Your goal:
Everything from the line that has "Given: Expand the" to the last line of the listing must be repeated exactly, and nothing more; omit the pictures.

*-*-*

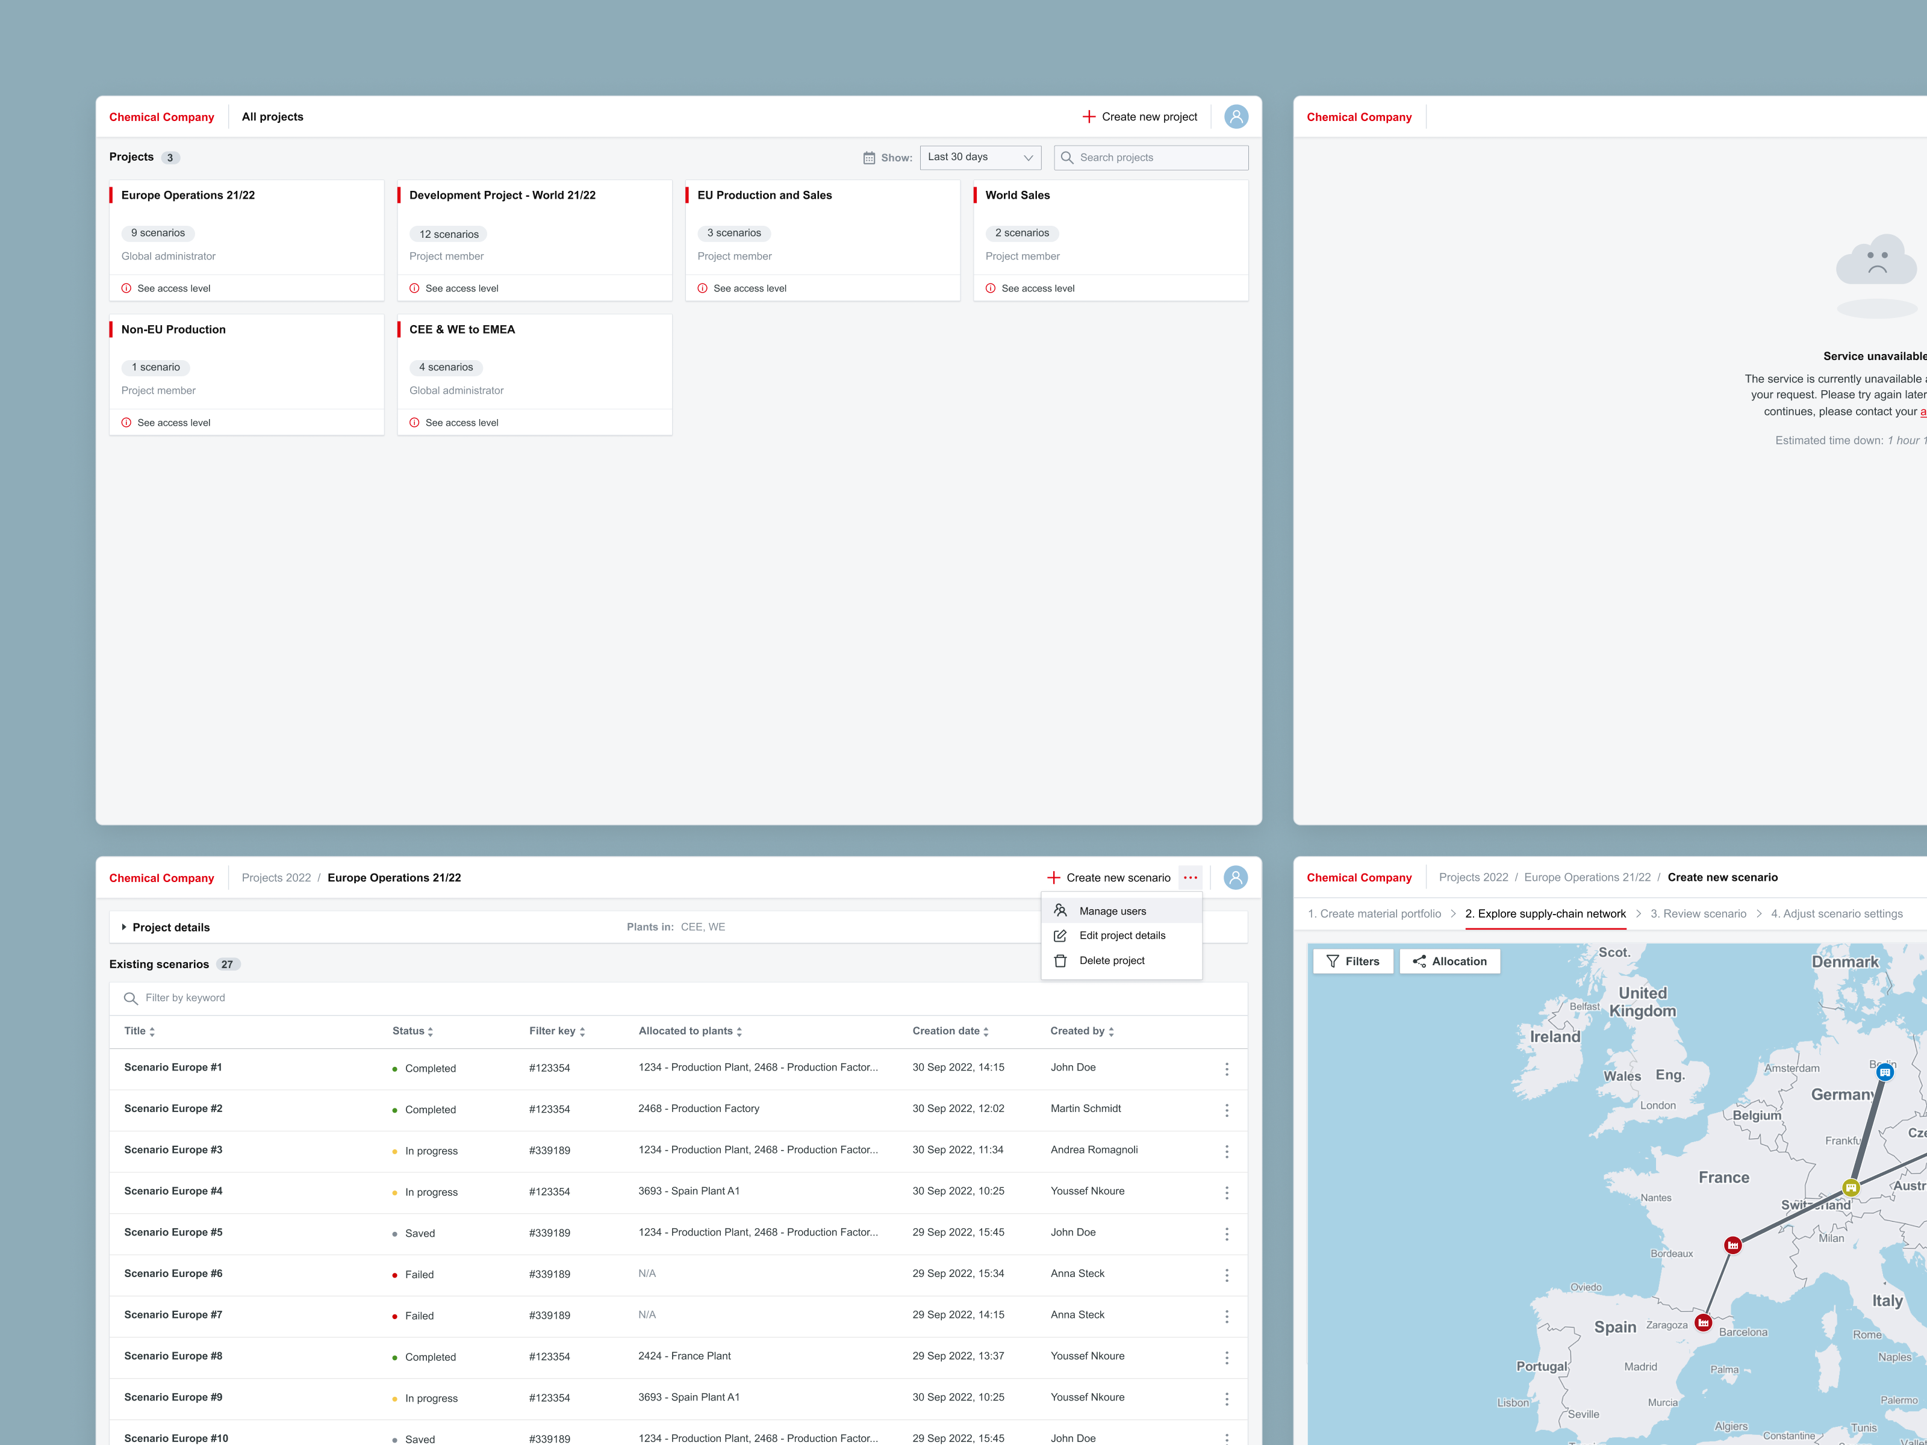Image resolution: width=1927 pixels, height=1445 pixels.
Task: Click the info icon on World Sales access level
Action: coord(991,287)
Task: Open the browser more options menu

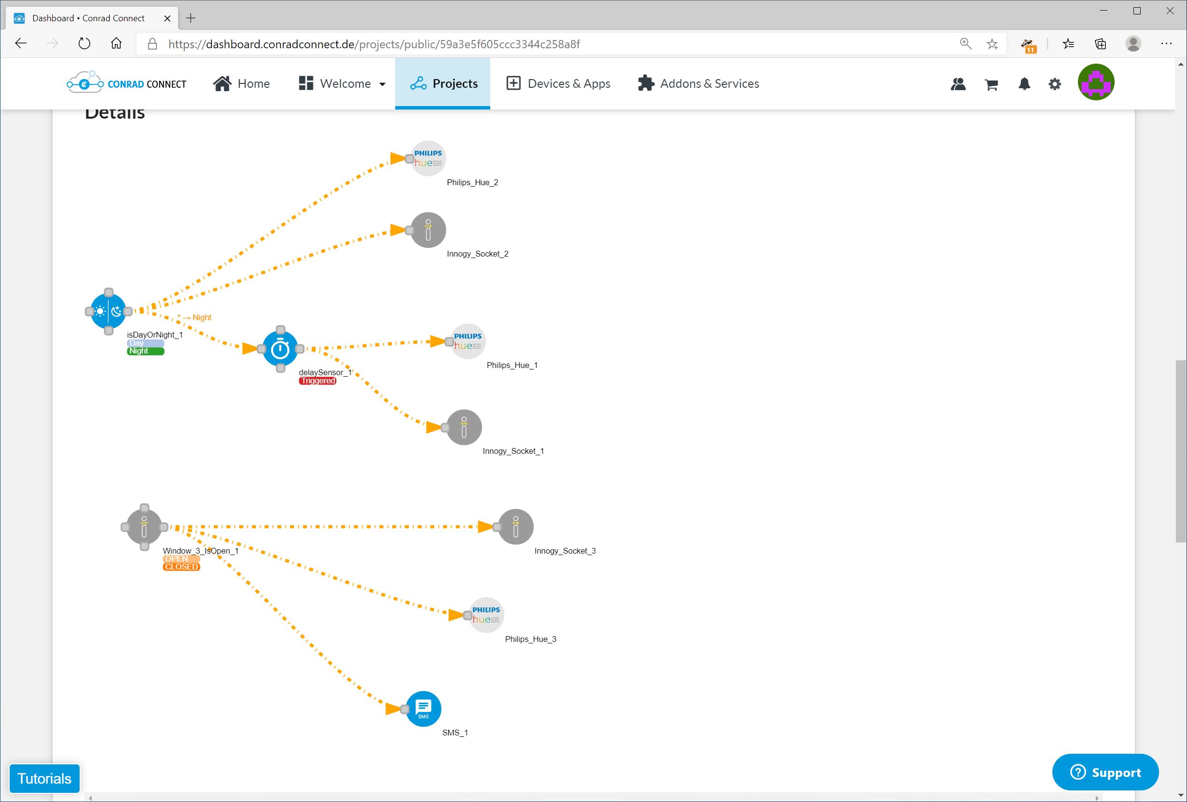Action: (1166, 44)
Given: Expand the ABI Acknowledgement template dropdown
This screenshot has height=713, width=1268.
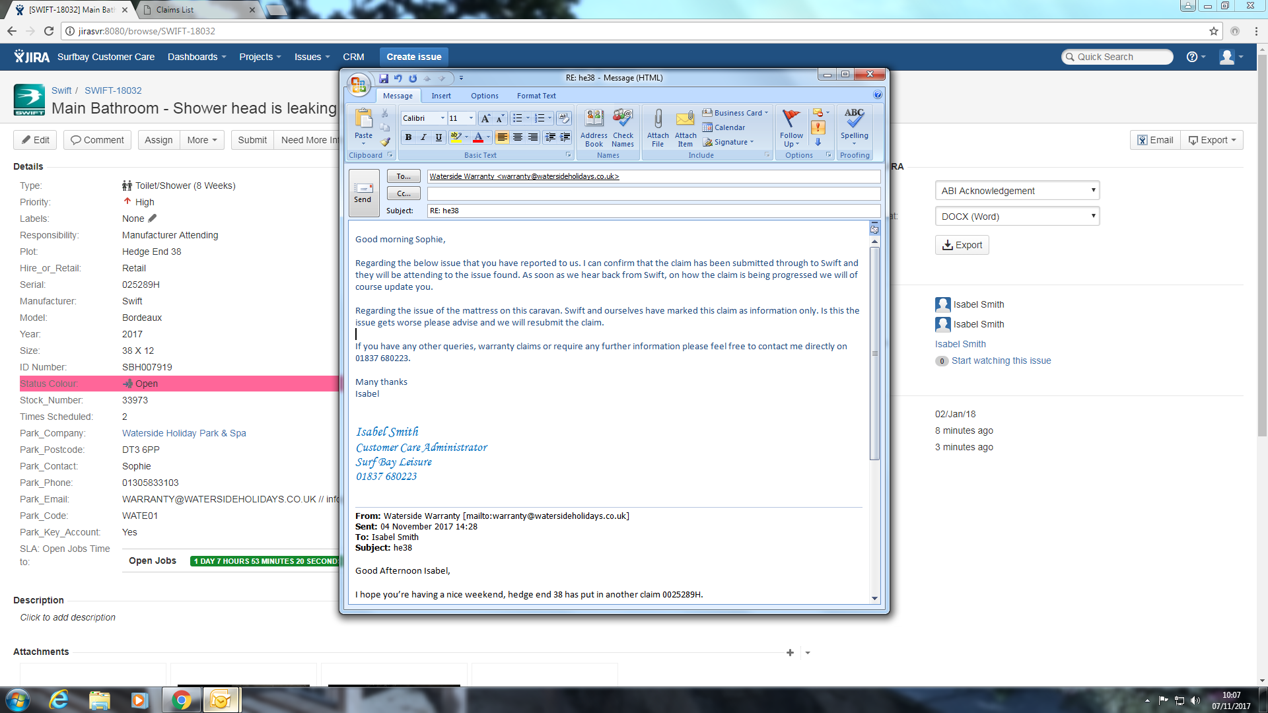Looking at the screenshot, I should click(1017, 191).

*-*-*

Answer box:
Given: Expand the ABI Acknowledgement template dropdown
This screenshot has height=713, width=1268.
Looking at the screenshot, I should click(1017, 191).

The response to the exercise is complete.